[Problem to work on]:
From the data below, return all lines holding the string "agent".

[Input data]:
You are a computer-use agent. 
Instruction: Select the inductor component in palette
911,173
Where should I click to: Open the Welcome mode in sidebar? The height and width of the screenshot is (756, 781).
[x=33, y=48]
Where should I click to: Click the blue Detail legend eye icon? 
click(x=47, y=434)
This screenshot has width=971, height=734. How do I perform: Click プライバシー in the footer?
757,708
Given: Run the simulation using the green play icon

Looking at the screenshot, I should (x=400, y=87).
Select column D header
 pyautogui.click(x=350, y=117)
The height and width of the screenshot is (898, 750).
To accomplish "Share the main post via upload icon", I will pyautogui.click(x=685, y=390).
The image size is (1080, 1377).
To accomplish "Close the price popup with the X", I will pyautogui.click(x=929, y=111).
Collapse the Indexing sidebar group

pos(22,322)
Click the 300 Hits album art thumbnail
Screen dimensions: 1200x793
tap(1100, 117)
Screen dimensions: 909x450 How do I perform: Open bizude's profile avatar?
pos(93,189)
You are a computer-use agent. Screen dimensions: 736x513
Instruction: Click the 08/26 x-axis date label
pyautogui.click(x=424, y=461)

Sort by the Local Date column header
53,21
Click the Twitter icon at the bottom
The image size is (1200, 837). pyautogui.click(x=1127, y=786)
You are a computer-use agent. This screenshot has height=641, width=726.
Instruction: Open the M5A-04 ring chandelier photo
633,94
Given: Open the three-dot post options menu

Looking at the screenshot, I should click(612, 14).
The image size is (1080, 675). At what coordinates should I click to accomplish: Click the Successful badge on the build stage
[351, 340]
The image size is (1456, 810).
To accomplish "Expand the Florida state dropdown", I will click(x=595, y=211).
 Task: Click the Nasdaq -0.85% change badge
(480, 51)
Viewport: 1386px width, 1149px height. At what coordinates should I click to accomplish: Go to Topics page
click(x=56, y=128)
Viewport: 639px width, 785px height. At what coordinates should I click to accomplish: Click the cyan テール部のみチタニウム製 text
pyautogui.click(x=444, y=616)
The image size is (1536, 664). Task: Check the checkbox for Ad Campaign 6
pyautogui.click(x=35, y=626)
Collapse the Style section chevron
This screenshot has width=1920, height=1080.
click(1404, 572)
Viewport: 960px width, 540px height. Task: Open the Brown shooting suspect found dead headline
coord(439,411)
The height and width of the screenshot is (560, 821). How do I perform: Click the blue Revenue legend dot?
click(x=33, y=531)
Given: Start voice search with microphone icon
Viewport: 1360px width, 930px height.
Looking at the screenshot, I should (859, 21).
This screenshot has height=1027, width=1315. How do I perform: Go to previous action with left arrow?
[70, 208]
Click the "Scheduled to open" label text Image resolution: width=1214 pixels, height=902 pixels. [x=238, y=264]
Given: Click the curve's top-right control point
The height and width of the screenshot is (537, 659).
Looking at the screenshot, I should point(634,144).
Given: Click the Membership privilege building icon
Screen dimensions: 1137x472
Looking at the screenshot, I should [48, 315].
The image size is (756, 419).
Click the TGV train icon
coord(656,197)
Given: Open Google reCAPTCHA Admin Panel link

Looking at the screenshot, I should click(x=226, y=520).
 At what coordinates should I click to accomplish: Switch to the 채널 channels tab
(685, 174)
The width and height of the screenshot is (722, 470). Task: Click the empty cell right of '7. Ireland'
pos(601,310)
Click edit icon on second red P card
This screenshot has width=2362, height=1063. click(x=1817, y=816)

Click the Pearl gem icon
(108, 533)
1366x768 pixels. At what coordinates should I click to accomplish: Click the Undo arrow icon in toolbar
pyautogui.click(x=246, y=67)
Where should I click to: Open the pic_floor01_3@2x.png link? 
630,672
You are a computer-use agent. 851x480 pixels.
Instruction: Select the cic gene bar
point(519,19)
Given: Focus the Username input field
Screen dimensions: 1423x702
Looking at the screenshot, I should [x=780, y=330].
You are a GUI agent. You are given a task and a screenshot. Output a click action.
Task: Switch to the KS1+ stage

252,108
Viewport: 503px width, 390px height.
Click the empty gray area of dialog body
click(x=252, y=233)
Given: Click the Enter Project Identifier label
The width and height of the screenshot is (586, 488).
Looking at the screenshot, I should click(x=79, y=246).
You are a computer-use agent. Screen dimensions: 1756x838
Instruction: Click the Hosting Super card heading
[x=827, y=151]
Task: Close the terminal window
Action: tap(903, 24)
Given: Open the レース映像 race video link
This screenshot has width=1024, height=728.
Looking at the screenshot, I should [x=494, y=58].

[Finished task]:
You are a computer-use agent. 
You are a computer-use agent. Screen dimensions: 736x513
You are a computer-use agent. This screenshot has height=641, width=726.
You are a computer-use agent. 851x480 pixels.
You are a GUI agent. You are given a task and a screenshot. Output a click action.
You are a computer-use agent. Screen dimensions: 1756x838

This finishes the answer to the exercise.